WHAT THE TASK ASKS: Please reproduce every entry below without omitting a single line.

EXERCISE INPUT:
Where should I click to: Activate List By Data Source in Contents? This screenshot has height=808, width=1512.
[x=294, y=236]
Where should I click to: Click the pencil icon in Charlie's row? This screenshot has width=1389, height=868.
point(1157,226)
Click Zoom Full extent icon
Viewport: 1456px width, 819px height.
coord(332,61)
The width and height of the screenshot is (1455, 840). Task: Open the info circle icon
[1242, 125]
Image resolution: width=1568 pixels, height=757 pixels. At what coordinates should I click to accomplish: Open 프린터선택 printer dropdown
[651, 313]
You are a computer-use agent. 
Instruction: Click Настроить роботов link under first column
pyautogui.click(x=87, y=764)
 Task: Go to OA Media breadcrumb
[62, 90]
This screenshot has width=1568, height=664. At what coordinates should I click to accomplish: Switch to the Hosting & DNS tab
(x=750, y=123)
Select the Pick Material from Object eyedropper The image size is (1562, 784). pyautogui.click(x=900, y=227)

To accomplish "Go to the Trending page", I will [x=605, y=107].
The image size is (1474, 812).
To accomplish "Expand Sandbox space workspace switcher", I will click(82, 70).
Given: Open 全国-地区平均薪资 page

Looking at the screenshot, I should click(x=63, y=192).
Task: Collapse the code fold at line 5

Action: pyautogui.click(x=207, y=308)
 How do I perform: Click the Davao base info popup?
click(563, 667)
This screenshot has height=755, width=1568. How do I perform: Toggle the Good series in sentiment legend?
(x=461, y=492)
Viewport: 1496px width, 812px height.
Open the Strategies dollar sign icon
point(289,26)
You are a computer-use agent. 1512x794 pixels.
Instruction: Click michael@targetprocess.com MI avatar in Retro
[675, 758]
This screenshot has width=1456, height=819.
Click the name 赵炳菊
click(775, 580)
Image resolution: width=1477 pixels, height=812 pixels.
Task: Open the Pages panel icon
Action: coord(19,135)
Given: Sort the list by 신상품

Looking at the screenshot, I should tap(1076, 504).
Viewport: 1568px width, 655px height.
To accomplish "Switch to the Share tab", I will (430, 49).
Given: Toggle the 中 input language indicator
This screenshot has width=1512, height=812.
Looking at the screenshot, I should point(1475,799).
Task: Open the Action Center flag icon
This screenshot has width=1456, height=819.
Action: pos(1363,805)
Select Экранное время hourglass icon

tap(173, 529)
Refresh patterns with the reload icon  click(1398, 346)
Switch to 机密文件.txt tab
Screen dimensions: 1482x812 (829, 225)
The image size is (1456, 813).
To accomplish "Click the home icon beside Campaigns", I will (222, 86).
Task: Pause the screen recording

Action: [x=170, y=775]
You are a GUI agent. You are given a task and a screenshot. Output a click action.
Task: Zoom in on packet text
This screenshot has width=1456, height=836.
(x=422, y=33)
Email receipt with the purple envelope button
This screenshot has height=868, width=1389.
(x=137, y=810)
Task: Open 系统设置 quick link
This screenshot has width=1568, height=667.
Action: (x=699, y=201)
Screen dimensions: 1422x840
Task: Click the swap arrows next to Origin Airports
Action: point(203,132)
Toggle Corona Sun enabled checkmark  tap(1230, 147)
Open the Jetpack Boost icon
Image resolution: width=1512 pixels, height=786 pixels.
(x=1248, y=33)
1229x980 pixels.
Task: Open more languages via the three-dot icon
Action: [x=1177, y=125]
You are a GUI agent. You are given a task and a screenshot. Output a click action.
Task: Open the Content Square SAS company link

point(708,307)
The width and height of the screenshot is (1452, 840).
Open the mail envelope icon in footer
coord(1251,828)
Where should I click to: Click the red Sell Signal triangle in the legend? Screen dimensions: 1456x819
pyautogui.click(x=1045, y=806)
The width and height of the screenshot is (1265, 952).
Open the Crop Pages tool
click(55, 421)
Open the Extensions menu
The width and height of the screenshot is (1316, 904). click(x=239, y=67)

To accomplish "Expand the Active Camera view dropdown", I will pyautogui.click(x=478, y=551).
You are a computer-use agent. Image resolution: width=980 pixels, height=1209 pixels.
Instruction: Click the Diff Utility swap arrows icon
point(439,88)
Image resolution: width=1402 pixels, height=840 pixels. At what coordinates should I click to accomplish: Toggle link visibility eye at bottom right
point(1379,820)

RESPONSE TO THE TASK:
Where should I click to: Activate List By Data Source in Contents? This screenshot has height=808, width=1512.
[x=294, y=236]
Where should I click to: Click the pencil icon in Charlie's row? This screenshot has width=1389, height=868.
point(1157,226)
Click Zoom Full extent icon
Viewport: 1456px width, 819px height.
coord(332,61)
The width and height of the screenshot is (1455, 840). Task: Open the info circle icon
[1242, 125]
Image resolution: width=1568 pixels, height=757 pixels. At what coordinates should I click to accomplish: Open 프린터선택 printer dropdown
[651, 313]
You are a computer-use agent. 
Instruction: Click Настроить роботов link under first column
pyautogui.click(x=87, y=764)
 Task: Go to OA Media breadcrumb
[62, 90]
This screenshot has width=1568, height=664. At what coordinates should I click to accomplish: Switch to the Hosting & DNS tab
(x=750, y=123)
Select the Pick Material from Object eyedropper The image size is (1562, 784). pyautogui.click(x=900, y=227)

To accomplish "Go to the Trending page", I will [x=605, y=107].
The image size is (1474, 812).
To accomplish "Expand Sandbox space workspace switcher", I will click(82, 70).
Given: Open 全国-地区平均薪资 page

Looking at the screenshot, I should click(x=63, y=192).
Task: Collapse the code fold at line 5

Action: pyautogui.click(x=207, y=308)
 How do I perform: Click the Davao base info popup?
click(563, 667)
This screenshot has height=755, width=1568. How do I perform: Toggle the Good series in sentiment legend?
(x=461, y=492)
Viewport: 1496px width, 812px height.
Open the Strategies dollar sign icon
point(289,26)
You are a computer-use agent. 1512x794 pixels.
Instruction: Click michael@targetprocess.com MI avatar in Retro
[675, 758]
This screenshot has width=1456, height=819.
Click the name 赵炳菊
click(775, 580)
Image resolution: width=1477 pixels, height=812 pixels.
Task: Open the Pages panel icon
Action: coord(19,135)
Given: Sort the list by 신상품

Looking at the screenshot, I should tap(1076, 504).
Viewport: 1568px width, 655px height.
To accomplish "Switch to the Share tab", I will (430, 49).
Given: Toggle the 中 input language indicator
This screenshot has width=1512, height=812.
Looking at the screenshot, I should point(1475,799).
Task: Open the Action Center flag icon
This screenshot has width=1456, height=819.
Action: pos(1363,805)
Select Экранное время hourglass icon

tap(173, 529)
Refresh patterns with the reload icon  click(1398, 346)
Switch to 机密文件.txt tab
Screen dimensions: 1482x812 (829, 225)
The image size is (1456, 813).
To accomplish "Click the home icon beside Campaigns", I will (222, 86).
Task: Pause the screen recording

Action: [x=170, y=775]
You are a GUI agent. You are given a task and a screenshot. Output a click action.
Task: Zoom in on packet text
This screenshot has width=1456, height=836.
(x=422, y=33)
Email receipt with the purple envelope button
This screenshot has height=868, width=1389.
(x=137, y=810)
Task: Open 系统设置 quick link
This screenshot has width=1568, height=667.
Action: (x=699, y=201)
Screen dimensions: 1422x840
Task: Click the swap arrows next to Origin Airports
Action: point(203,132)
Toggle Corona Sun enabled checkmark  tap(1230, 147)
Open the Jetpack Boost icon
Image resolution: width=1512 pixels, height=786 pixels.
(x=1248, y=33)
1229x980 pixels.
Task: Open more languages via the three-dot icon
Action: [x=1177, y=125]
You are a GUI agent. You are given a task and a screenshot. Output a click action.
Task: Open the Content Square SAS company link

point(708,307)
The width and height of the screenshot is (1452, 840).
Open the mail envelope icon in footer
coord(1251,828)
Where should I click to: Click the red Sell Signal triangle in the legend? Screen dimensions: 1456x819
pyautogui.click(x=1045, y=806)
The width and height of the screenshot is (1265, 952).
Open the Crop Pages tool
click(55, 421)
Open the Extensions menu
The width and height of the screenshot is (1316, 904). click(x=239, y=67)

To accomplish "Expand the Active Camera view dropdown", I will pyautogui.click(x=478, y=551).
You are a computer-use agent. Image resolution: width=980 pixels, height=1209 pixels.
Instruction: Click the Diff Utility swap arrows icon
point(439,88)
Image resolution: width=1402 pixels, height=840 pixels. At what coordinates should I click to accomplish: Toggle link visibility eye at bottom right
point(1379,820)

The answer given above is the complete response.